Police warned today that up to 100 people were missing in the wake of bushfires that devastated parts of Tasmania and destroyed scores of properties at the weekend.

As a dozen fires continued to rage out of control, emergency teams searched burnt-out houses and cars in the worst affected towns, including the once picturesque fishing hamlet of Dunalley, where 65 properties including the school and police station were razed.

The island state’s acting police commissioner, Scott Tilyard, said there were grave fears for many people who had not made contact with their families or local authorities. “It’s not to say that those people have necessarily come to harm, but we can’t totally eliminate that … We have to brace ourselves for the fact we may locate one or more deceased people.”
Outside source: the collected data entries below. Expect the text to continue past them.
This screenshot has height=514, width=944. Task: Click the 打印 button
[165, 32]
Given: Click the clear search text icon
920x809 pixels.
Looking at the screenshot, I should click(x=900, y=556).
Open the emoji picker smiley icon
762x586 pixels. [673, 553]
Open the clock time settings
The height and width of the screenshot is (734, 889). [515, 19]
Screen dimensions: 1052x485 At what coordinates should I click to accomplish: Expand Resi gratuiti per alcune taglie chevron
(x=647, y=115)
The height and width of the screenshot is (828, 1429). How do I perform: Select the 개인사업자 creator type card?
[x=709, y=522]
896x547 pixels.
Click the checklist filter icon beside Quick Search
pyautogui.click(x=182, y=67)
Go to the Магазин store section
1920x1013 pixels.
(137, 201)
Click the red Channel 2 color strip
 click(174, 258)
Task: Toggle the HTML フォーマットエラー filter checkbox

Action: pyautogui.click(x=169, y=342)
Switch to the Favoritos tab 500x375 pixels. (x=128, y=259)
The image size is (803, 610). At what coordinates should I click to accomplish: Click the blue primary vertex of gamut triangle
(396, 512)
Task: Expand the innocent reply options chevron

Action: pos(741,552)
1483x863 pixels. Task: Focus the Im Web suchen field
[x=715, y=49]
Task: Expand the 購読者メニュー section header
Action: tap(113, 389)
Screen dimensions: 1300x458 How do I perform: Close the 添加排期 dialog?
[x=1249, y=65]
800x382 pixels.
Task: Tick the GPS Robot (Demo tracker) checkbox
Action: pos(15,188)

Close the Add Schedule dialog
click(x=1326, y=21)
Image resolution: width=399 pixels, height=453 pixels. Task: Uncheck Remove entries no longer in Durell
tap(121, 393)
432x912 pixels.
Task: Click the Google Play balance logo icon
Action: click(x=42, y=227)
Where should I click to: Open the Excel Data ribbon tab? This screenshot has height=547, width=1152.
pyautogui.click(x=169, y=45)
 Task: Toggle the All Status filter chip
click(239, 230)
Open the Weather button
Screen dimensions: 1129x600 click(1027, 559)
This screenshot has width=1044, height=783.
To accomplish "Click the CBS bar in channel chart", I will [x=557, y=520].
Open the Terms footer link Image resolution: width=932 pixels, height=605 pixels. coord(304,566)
About 2,500 people have been evacuated by boat from the Tasman Peninsula, south-east of Hobart, after a massive fire tore through a clutch of small towns on Friday. Other locals and tourists remain marooned in emergency shelters, with the one highway in and out still closed.

Dunalley residents told yesterday how they were forced to dive into a canal to escape the rapidly approaching flames. Others watched as fire consumed their homes.

Tony Young was in his shed when the ceiling ignited and fire began to spread to his house. “The trees just went off. They were like firecrackers – 20, 30 feet high,” he told Australia’s ABC. “All I could do was drive the car out of the shed, drive across the other side of the road and stand back and look at the whole place just being engulfed in flames, just like a movie.”

The bushfires are Australia’s worst since the Black Saturday disaster of 2009, when 173 people died in rural Victoria.